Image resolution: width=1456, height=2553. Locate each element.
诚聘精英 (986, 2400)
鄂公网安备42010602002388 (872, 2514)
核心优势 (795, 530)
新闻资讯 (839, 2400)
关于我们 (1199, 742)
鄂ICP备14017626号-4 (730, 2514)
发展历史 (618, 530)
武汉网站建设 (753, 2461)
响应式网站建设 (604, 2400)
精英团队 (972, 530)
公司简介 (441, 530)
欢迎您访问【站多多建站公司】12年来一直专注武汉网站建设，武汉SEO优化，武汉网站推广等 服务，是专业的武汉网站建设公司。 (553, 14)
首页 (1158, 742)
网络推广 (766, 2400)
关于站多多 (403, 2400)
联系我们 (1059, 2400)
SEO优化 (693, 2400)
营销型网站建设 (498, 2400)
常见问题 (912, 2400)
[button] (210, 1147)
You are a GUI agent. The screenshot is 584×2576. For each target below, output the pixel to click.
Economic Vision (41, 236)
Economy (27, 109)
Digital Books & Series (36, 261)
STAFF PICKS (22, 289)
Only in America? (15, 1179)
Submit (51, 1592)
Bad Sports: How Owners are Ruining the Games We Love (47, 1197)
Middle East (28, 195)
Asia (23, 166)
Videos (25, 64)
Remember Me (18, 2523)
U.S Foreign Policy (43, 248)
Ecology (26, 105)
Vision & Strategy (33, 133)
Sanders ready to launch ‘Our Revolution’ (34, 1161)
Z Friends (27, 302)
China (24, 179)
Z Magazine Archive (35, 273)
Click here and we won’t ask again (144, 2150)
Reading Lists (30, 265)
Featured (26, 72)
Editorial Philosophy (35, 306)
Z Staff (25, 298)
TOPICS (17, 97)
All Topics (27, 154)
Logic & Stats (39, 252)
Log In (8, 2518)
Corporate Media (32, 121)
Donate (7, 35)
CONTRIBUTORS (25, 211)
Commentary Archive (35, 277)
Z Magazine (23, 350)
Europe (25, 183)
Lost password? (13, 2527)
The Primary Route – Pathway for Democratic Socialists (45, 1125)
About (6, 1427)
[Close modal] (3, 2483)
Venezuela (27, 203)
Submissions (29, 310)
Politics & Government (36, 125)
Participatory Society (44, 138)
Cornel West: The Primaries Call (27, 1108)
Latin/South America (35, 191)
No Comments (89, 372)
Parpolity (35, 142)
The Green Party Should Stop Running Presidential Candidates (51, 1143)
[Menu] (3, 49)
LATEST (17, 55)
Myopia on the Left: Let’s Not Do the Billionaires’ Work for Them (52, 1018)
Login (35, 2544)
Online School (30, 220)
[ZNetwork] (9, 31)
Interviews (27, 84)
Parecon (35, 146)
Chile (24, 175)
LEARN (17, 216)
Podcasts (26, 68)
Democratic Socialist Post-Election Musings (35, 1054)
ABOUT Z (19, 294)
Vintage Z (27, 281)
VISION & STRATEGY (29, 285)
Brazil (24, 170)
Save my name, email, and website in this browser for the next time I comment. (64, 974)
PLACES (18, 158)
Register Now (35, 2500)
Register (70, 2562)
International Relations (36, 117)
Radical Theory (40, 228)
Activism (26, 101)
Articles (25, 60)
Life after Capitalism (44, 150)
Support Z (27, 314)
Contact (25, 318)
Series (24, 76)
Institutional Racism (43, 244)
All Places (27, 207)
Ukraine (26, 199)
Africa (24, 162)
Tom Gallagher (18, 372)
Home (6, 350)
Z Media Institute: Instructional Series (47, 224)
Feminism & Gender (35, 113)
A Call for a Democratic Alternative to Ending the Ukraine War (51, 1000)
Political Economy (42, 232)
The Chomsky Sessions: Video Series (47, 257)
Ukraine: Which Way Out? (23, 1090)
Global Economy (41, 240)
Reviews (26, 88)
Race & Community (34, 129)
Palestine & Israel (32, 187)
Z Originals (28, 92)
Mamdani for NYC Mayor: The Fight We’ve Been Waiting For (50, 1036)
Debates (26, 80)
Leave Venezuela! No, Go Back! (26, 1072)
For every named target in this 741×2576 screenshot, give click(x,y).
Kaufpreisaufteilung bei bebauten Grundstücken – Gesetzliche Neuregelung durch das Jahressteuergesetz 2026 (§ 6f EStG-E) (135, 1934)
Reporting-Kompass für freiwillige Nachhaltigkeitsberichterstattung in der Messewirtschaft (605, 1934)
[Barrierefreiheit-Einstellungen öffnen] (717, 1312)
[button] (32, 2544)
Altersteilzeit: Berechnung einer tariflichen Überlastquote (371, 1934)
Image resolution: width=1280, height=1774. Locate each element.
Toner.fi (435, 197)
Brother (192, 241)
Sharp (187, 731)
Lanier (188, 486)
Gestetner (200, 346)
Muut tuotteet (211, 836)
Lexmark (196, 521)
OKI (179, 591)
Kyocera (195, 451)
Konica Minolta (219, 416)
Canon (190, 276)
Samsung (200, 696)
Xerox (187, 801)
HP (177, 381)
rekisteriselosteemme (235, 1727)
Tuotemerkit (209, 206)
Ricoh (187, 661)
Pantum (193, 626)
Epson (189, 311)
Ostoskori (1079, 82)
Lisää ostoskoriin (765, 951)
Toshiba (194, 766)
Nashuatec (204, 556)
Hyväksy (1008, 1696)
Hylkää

——————

_WHAT IS EXPECTED_: Where does "Venezuela" appear in the records above? Copy every line that has it.

_FINISHED TASK_:
Venezuela (27, 203)
Leave Venezuela! No, Go Back! (26, 1072)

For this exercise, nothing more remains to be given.